Risks of Future Inflation under Trump
The potential policies under a Trump presidency are perceived to carry significant inflationary risks, particularly given the intentions to maintain tax cuts and implement new tariffs. Summers warns that such policies may exacerbate inflation pressures, especially if they lead to labor shortages and increased import costs. The historical parallels drawn to Nixon's presidency underscore the risk of populist economic strategies that could undermine the Federal Reserve's independence and the overall credibility of inflation control measures. The current market conditions indicate a precarious balancing act, where any significant economic missteps could ignite fears of a return to higher inflation, necessitating caution and vigilance from policymakers.

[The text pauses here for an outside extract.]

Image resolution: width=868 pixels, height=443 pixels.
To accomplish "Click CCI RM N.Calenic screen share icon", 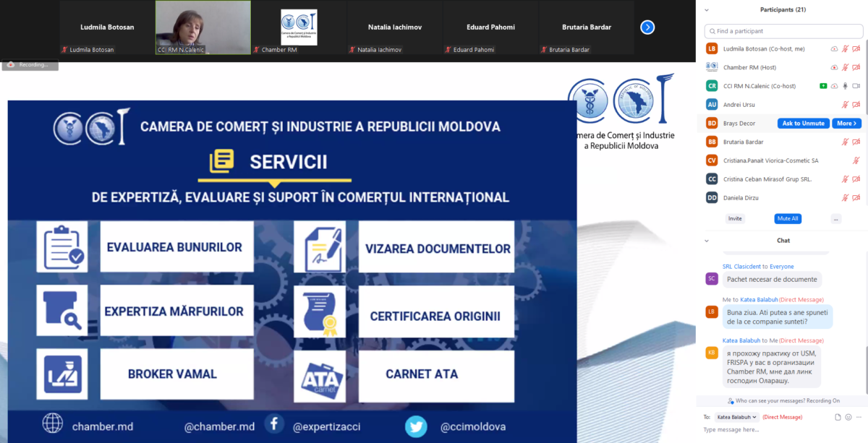I will pyautogui.click(x=823, y=86).
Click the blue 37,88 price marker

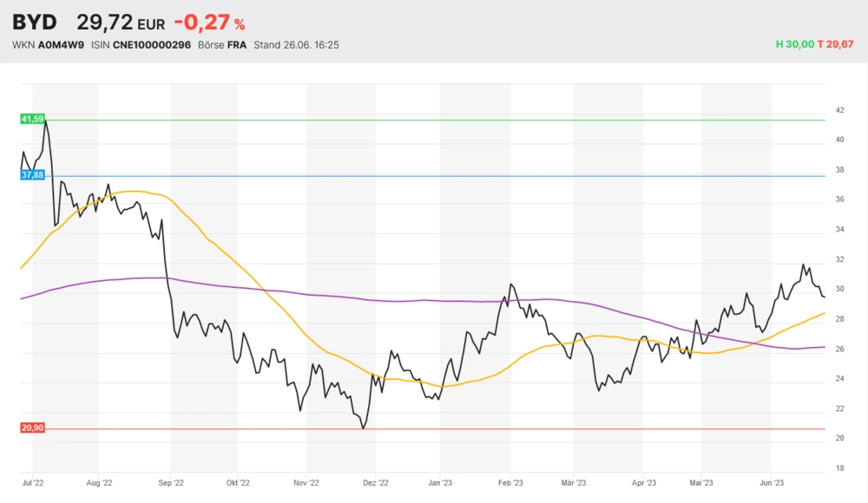[32, 175]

The US has just overcome one abrupt spike in inflation, which may have cost Kamala Harris her bid for the presidency. But now President-elect Donald Trump’s policy agenda threatens to cause another one. That’s according to Larry Summers, the former US Treasury Secretary and President Emeritus of Harvard University. He speaks to the FT’s Martin Wolf – who is standing in for Soumaya Keynes while she is on maternity leave – about the risks to economic stability posed by Trump’s proposed tax cuts, trade tariffs and mass expulsion of illegal immigrants, as well as his threats to the rule of law.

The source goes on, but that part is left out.